Task goal:
Write the records below out again exactly as given, with no images.

Source data:
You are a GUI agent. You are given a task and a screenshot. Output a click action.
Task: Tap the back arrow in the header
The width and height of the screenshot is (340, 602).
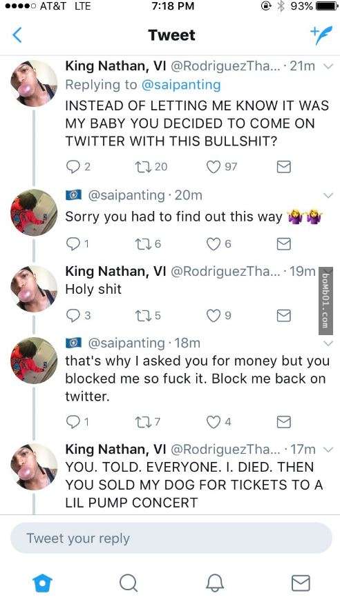[x=17, y=35]
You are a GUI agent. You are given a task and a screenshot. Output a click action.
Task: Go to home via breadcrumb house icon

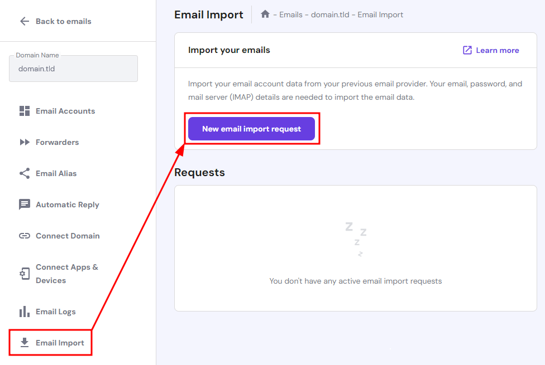(x=265, y=14)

Answer below:
You are a GUI agent. You are given a task and a screenshot. Output a click action.
Task: Tap the back arrow in the header
The width and height of the screenshot is (340, 602).
[x=17, y=35]
You are a GUI agent. You are given a task and a screenshot. Output a click action.
Task: Go to home via breadcrumb house icon

(x=265, y=14)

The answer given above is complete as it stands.